§ **Collected data entries**:
· · ·

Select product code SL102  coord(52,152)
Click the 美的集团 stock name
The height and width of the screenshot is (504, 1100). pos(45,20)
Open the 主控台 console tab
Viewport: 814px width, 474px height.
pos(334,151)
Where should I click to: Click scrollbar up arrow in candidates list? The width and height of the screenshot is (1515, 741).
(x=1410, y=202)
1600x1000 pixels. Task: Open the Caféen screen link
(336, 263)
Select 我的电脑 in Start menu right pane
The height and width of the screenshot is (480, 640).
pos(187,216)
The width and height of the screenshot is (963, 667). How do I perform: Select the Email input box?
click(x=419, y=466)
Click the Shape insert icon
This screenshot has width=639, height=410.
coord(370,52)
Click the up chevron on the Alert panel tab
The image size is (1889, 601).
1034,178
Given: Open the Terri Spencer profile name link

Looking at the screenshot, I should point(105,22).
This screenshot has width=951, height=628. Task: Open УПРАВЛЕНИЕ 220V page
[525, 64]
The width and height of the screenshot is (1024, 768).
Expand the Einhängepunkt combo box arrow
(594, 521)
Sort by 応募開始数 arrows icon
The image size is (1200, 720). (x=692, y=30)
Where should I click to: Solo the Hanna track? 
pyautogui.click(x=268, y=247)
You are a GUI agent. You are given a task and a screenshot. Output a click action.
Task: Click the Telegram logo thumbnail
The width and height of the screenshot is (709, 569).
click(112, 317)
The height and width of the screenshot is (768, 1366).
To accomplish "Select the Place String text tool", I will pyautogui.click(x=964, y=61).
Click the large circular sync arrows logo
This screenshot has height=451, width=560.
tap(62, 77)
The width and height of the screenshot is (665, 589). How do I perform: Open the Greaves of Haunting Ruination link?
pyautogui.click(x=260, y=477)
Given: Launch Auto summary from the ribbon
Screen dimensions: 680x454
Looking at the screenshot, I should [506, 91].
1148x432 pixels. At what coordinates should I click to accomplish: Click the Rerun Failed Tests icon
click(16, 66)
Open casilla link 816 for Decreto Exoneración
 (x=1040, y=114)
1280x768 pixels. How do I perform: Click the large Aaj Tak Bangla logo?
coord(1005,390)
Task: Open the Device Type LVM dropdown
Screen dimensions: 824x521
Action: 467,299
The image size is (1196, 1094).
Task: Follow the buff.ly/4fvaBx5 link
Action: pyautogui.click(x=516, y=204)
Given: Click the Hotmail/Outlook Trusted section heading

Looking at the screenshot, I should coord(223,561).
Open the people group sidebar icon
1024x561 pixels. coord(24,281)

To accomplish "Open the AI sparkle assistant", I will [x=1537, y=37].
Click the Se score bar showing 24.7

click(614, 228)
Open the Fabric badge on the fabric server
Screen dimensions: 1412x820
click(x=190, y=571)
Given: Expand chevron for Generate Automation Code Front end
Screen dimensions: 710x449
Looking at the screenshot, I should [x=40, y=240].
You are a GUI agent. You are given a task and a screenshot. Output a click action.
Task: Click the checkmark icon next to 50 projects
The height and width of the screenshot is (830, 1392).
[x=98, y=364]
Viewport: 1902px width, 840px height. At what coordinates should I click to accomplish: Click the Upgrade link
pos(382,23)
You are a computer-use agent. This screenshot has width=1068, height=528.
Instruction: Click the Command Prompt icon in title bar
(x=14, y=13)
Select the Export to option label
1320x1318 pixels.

· · ·

§ **What you will do**: Reprint the entries above in full, exactly as they are.

§ **Answer to this problem**:
Select product code SL102  coord(52,152)
Click the 美的集团 stock name
The height and width of the screenshot is (504, 1100). pos(45,20)
Open the 主控台 console tab
Viewport: 814px width, 474px height.
pos(334,151)
Where should I click to: Click scrollbar up arrow in candidates list? The width and height of the screenshot is (1515, 741).
(x=1410, y=202)
1600x1000 pixels. Task: Open the Caféen screen link
(336, 263)
Select 我的电脑 in Start menu right pane
The height and width of the screenshot is (480, 640).
pos(187,216)
The width and height of the screenshot is (963, 667). How do I perform: Select the Email input box?
click(x=419, y=466)
Click the Shape insert icon
This screenshot has width=639, height=410.
coord(370,52)
Click the up chevron on the Alert panel tab
The image size is (1889, 601).
1034,178
Given: Open the Terri Spencer profile name link

Looking at the screenshot, I should point(105,22).
This screenshot has width=951, height=628. Task: Open УПРАВЛЕНИЕ 220V page
[525, 64]
The width and height of the screenshot is (1024, 768).
Expand the Einhängepunkt combo box arrow
(594, 521)
Sort by 応募開始数 arrows icon
The image size is (1200, 720). (x=692, y=30)
Where should I click to: Solo the Hanna track? 
pyautogui.click(x=268, y=247)
You are a GUI agent. You are given a task and a screenshot. Output a click action.
Task: Click the Telegram logo thumbnail
The width and height of the screenshot is (709, 569).
click(112, 317)
The height and width of the screenshot is (768, 1366).
To accomplish "Select the Place String text tool", I will pyautogui.click(x=964, y=61).
Click the large circular sync arrows logo
This screenshot has height=451, width=560.
tap(62, 77)
The width and height of the screenshot is (665, 589). How do I perform: Open the Greaves of Haunting Ruination link?
pyautogui.click(x=260, y=477)
Given: Launch Auto summary from the ribbon
Screen dimensions: 680x454
Looking at the screenshot, I should [506, 91].
1148x432 pixels. At what coordinates should I click to accomplish: Click the Rerun Failed Tests icon
click(16, 66)
Open casilla link 816 for Decreto Exoneración
 (x=1040, y=114)
1280x768 pixels. How do I perform: Click the large Aaj Tak Bangla logo?
coord(1005,390)
Task: Open the Device Type LVM dropdown
Screen dimensions: 824x521
Action: 467,299
The image size is (1196, 1094).
Task: Follow the buff.ly/4fvaBx5 link
Action: pyautogui.click(x=516, y=204)
Given: Click the Hotmail/Outlook Trusted section heading

Looking at the screenshot, I should coord(223,561).
Open the people group sidebar icon
1024x561 pixels. coord(24,281)

To accomplish "Open the AI sparkle assistant", I will [x=1537, y=37].
Click the Se score bar showing 24.7

click(614, 228)
Open the Fabric badge on the fabric server
Screen dimensions: 1412x820
click(x=190, y=571)
Given: Expand chevron for Generate Automation Code Front end
Screen dimensions: 710x449
Looking at the screenshot, I should [x=40, y=240].
You are a GUI agent. You are given a task and a screenshot. Output a click action.
Task: Click the checkmark icon next to 50 projects
The height and width of the screenshot is (830, 1392).
[x=98, y=364]
Viewport: 1902px width, 840px height. At what coordinates should I click to accomplish: Click the Upgrade link
pos(382,23)
You are a computer-use agent. This screenshot has width=1068, height=528.
Instruction: Click the Command Prompt icon in title bar
(x=14, y=13)
Select the Export to option label
1320x1318 pixels.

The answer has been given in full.